Entries taken from a collection:
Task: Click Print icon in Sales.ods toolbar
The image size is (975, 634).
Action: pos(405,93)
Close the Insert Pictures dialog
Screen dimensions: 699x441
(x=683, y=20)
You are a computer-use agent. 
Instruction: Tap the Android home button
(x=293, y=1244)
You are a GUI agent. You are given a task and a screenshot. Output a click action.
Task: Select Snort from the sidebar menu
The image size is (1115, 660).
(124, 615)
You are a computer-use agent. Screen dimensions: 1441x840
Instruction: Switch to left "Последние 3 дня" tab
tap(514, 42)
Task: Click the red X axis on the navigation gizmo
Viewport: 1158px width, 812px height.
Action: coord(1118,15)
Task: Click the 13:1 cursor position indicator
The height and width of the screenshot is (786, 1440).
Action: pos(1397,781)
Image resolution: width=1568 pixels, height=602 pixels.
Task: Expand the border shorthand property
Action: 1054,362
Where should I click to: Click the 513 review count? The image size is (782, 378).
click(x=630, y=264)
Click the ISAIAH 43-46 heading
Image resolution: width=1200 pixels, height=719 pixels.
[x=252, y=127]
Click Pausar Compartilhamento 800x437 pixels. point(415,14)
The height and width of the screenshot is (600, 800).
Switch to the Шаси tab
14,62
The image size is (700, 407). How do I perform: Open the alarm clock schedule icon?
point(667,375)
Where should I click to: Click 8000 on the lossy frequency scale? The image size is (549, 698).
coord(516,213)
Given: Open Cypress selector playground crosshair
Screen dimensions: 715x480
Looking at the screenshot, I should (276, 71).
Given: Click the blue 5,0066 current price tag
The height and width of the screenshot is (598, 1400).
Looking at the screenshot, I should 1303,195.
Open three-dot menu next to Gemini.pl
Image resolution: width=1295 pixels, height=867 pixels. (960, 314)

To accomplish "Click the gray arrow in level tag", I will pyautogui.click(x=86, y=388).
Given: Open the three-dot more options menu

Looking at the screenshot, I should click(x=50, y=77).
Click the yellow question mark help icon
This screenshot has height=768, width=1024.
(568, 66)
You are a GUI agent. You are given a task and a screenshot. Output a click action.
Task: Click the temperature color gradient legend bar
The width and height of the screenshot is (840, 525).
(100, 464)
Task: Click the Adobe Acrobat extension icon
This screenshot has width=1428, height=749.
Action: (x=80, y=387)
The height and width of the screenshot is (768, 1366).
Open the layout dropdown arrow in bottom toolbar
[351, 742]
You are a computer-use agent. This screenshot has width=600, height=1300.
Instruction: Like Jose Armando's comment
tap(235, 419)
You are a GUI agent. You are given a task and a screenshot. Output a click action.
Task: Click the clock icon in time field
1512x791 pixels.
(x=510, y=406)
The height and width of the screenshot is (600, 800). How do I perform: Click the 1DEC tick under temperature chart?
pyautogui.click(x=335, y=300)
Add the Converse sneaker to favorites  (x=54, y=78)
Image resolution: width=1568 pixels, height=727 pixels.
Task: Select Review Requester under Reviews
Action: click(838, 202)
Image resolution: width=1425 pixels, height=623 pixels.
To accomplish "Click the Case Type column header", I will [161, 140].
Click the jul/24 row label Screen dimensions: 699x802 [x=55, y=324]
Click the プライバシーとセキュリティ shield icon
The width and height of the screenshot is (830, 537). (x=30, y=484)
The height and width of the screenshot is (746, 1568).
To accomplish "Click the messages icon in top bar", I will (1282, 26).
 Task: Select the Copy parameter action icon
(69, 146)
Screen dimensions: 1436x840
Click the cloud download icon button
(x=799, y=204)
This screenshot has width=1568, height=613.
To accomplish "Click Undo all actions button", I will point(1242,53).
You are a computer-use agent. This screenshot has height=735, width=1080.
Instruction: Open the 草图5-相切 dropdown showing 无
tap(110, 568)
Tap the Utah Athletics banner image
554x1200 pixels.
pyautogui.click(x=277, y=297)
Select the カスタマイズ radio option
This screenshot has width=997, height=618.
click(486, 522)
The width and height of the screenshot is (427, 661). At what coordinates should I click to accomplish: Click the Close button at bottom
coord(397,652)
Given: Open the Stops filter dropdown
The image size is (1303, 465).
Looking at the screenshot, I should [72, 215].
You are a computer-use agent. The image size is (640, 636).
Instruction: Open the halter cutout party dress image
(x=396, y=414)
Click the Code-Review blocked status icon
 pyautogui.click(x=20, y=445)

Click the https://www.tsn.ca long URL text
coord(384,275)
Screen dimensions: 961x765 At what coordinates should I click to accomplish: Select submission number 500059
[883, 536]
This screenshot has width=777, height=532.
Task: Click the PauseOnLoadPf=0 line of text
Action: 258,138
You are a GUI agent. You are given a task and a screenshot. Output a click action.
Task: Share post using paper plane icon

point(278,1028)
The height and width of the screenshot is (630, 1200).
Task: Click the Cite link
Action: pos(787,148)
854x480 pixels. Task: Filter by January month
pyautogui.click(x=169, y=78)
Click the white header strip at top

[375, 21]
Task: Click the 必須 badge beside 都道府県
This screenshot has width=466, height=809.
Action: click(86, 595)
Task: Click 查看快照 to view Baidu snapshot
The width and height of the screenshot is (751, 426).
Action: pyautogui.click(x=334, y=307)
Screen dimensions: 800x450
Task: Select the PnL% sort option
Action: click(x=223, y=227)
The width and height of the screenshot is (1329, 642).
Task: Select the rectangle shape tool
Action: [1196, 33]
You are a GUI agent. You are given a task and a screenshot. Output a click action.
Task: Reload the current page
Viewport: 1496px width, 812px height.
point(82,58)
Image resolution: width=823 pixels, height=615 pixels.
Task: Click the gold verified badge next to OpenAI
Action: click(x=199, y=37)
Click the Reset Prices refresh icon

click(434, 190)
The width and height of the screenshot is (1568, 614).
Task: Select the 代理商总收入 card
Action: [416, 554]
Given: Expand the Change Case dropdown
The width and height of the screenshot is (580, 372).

• [WHAT TO PRODUCE]: Locate and copy each line in the data above that includes the word "computer".

• [SOLUTION TO THIS PROBLEM]:
You are a computer-use agent. 
You are a computer-use agent. Screen dimensions: 1441x840
You are a computer-use agent. This screenshot has width=600, height=1300.
You are a computer-use agent. This screenshot has height=735, width=1080.
You are a computer-use agent. The image size is (640, 636).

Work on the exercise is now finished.